» Text section:
== Segment start ==

By 2015, IBM Studios had grown to 100 teams. We had new flagship locations in London and Tokyo, global VP-level design leads, a globally scaled design method, and a 60-page playbook to help local offices stand up their own studios. At that point, the studio model was consistently delivering IBM’s most impactful marketing experiences and signature moments across the world.
So here’s my lesson:
Design Thinking and agile execution consistently produces the most meaningful, memorable and effective marketing experiences.
Occasionally you might get a stroke of genius from a single individual or a small creative team. But in the long run, nothing beats having a multidisciplinary team ideating together and iterating towards a design solution grounded in real customer needs. That’s how you craft a marketing experience that doesn't just make a brand promise but actually delivers on it. That’s how you build early trust in the brand. And more often than not, that’s a really effective way of turning prospects into customers for life.
When I look at the new pressures CMOs are facing today, this customer-centric, design-led approach becomes even more relevant in two particular areas.
First, the goal of customer-centricity is slowly but surely making its way from aspirational vision slides into the executive scorecards of the entire C-suite. When execs across the org are incentivised to work together to improve things, they need a customer-centric, cross-disciplinary, test & learn approach to innovation – from marketing to product to customer service to CRM. That’s the core of Design Thinking.
Second, GenAI is starting to hijack the traditional customer journey and a brand’s ability to control its own brand expression.

== Segment end ==

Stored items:
== Segment start ==

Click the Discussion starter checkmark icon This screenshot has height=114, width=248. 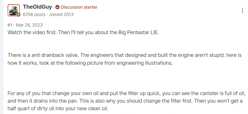[x=57, y=7]
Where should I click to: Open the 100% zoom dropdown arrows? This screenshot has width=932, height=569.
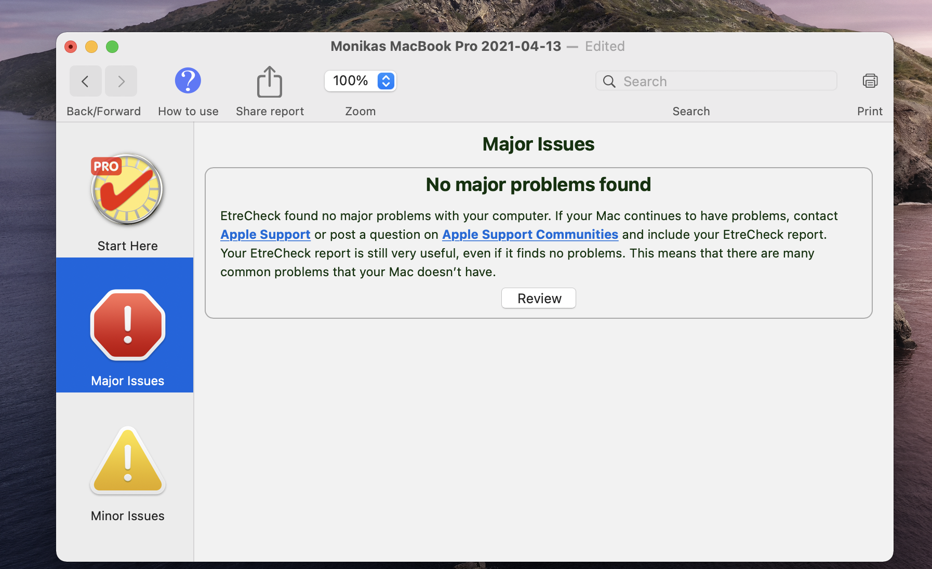pos(386,81)
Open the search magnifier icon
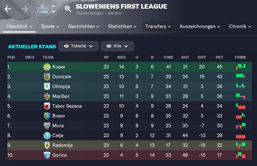257x166 pixels. [x=68, y=9]
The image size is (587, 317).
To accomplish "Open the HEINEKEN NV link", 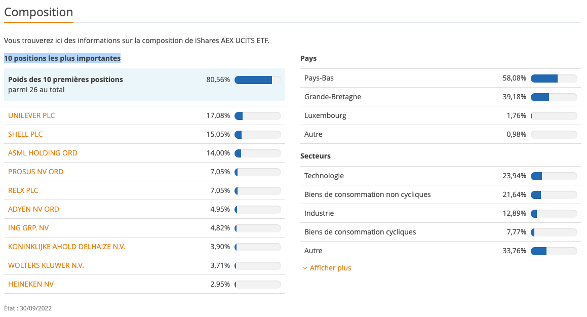I will 31,284.
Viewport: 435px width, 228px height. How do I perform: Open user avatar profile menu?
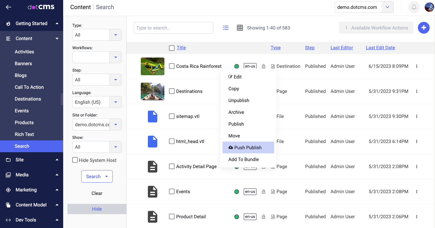click(429, 7)
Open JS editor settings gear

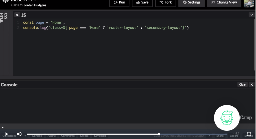click(17, 15)
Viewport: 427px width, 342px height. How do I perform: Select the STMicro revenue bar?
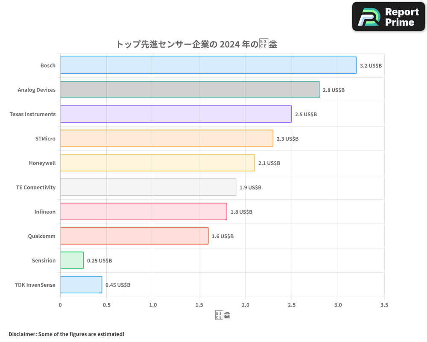pyautogui.click(x=167, y=139)

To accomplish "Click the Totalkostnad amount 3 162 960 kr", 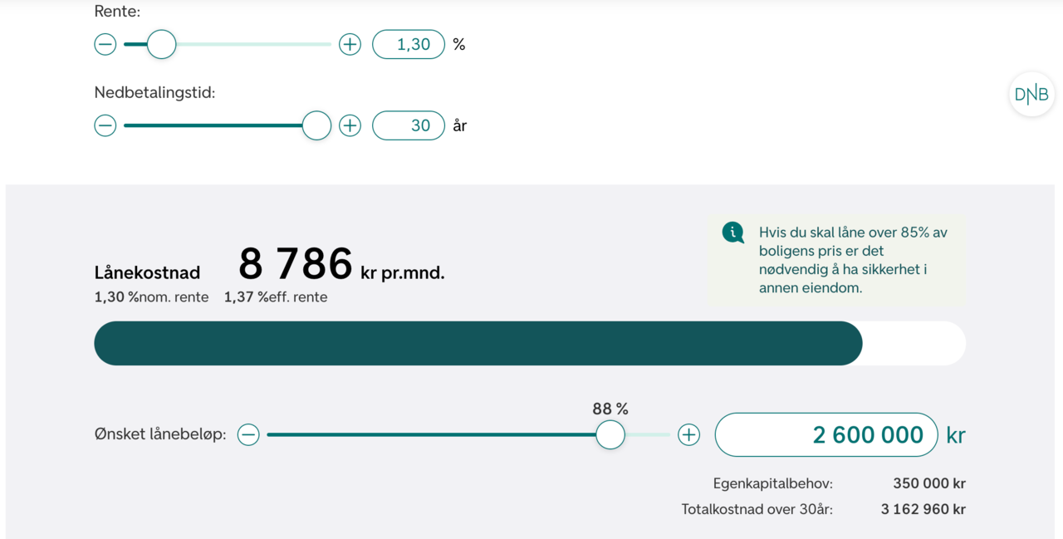I will [x=923, y=509].
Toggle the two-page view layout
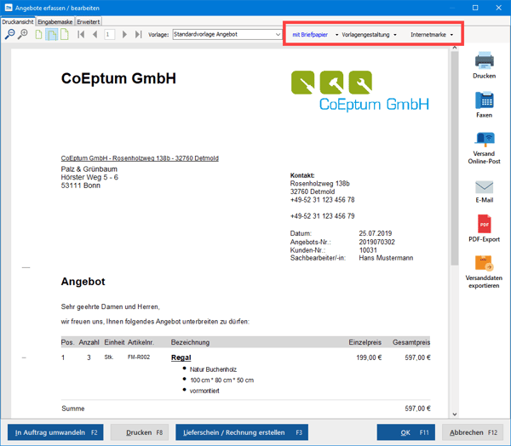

== Segment end ==

» What you will do:
1: According to the IBM Studios text, how many teams did IBM Studios have by 2015?
2: List each thing the IBM Studios text says the organization had in 2015, besides its 100 teams.
The records are separate material, apart from the IBM Studios text.

» Answers for this exercise:
1: 100 teams.

2:
- New flagship locations in London and Tokyo
- Global VP-level design leads
- A globally scaled design method
- A 60-page playbook to help local offices stand up their own studios